Believe: Can be defined as ‘to have confidence or faith in the truth, the existence, or the reliability of something’
To me this word has been with me for many years and will be for the rest of my life. Every day is a new day. A new struggle. But every morning I arise to face the challenges or demons it has set for me.
Ever since I was little, or in fact in every little child’s life they are brought up being told fairy tales as part of a bed time ritual, or on a celebratory holiday. They are lead to believe in fairy tale’s, that a magical world is somewhere out their waiting for them. To grant their hopes and dreams, everything they have every wished for.
Then one day some kid at school will bring there whole make-believe world crashing down around them. They will run home to their parents screaming and crying and demanding to be told that the Easter bunny and Santa clause are real and that the big mean kids at school are just telling tales. Then the parents, will look each other in the eye, knowing that their child is growing up and that the now have to do the right thing and break their little hearts, let them into the tremendously cruel world and tell them “No hunny, Santa Clause, the Tooth Fairy and the Easter bunny do not exist. It was mummy and daddy all along.” Their world shattered, the fictional characters they once dreamed of that once a year came down the chimney, or left a dollar under their pillow will no longer be visiting.
Welcome to the cruel and harsh world of reality.

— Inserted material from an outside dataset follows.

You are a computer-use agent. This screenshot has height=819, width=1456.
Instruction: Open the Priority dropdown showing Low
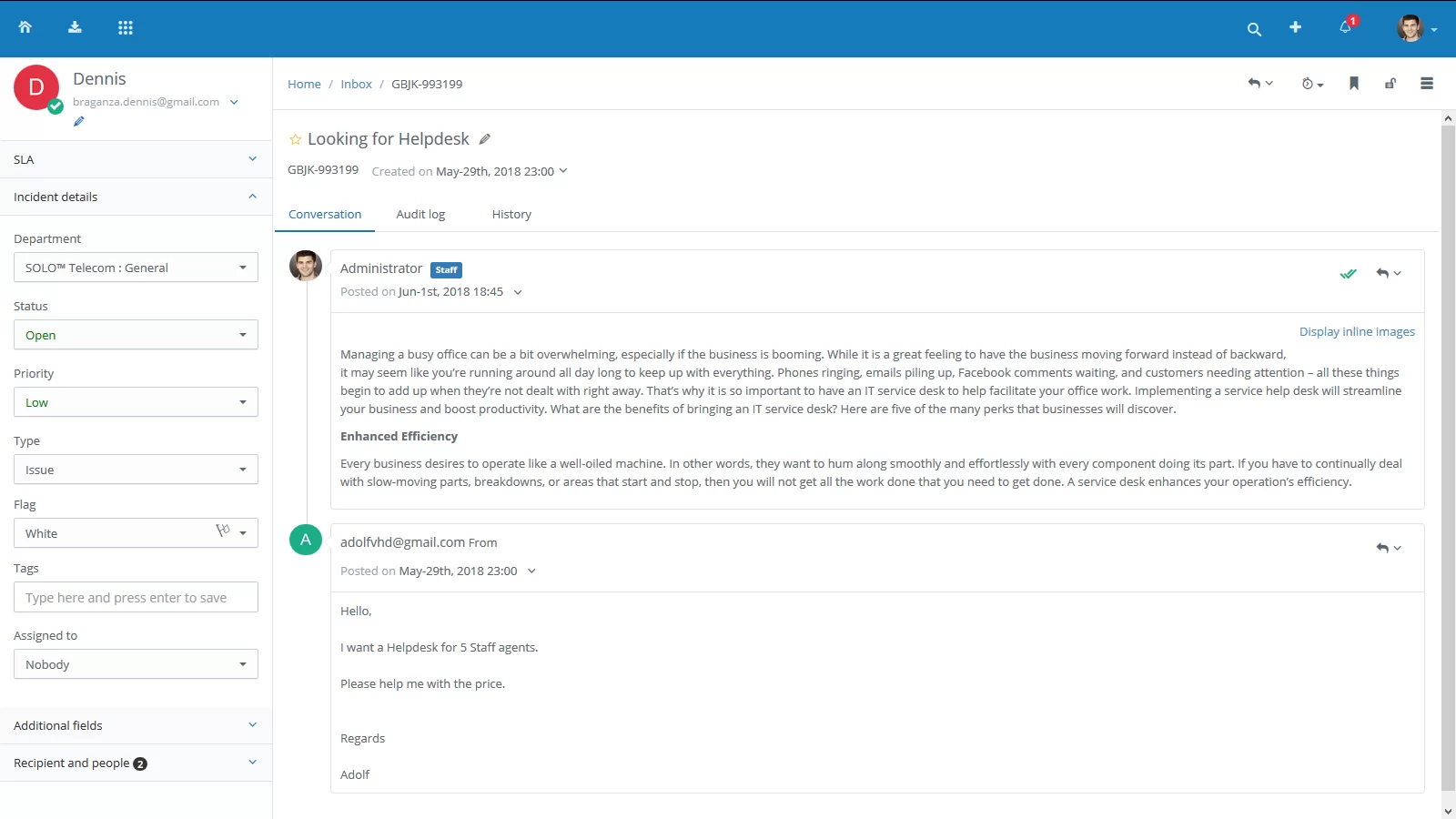136,402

Jumping forward 15 years and its not till now do I finally understand the actual definition of believe. One that exists in the real world, and not my own fairy tale world. After countless years of struggles, ones that have been buried deep at the bottom of the earth, that were planted as seeds rights from when I was a little girl, have slowly been watered, have come out in their ugliest form but also the most beautiful. Are now being shaped and over the years have shed their leaves and are reaching towards the shining sun, but doing so in ways which is only making me stronger.
I am learning from my past, my struggles, my en-devours. All that I have gone through, all that I am going through and all that is yet to shower upon me I will carry with my head held high the strength and knowledge that believing is what will carry me through this life.
The word ‘believe’ is permanently in-scripted on me so that it can never leave my side. Be there when nothing is else is. When things get tough, when life throws me its harshest storm and blows its gail force winds I will be ready to stand and fight and ‘believe in myself’ and all that I can do, and all I can achieve.
Fairy tales, well its nice to believe that there could be something out there, but I know my place on this earth is to create my own fairy tale. One that is utterly different from what every other prince and princess was told right before they fell asleep.
My fairy tale will be created on my own terms and far from any traditional one. There will be rules but only my rules and anyone who doesn’t believe does not belong in my world. I have always been told to believe in myself and that I can do what ever I set my mind to, to not let anything or anyone get in my way of where I want to go in life. I may not be naturally gifted with the academic brains or outstanding beauty of my younger sibling nor have the ability to make my parents proud in everything they hoped for in a daughter, but for myself I am going to do what make me and ONLY ME happy and live my life, believing that there is a destiny set for me somewhere in the not so distant future.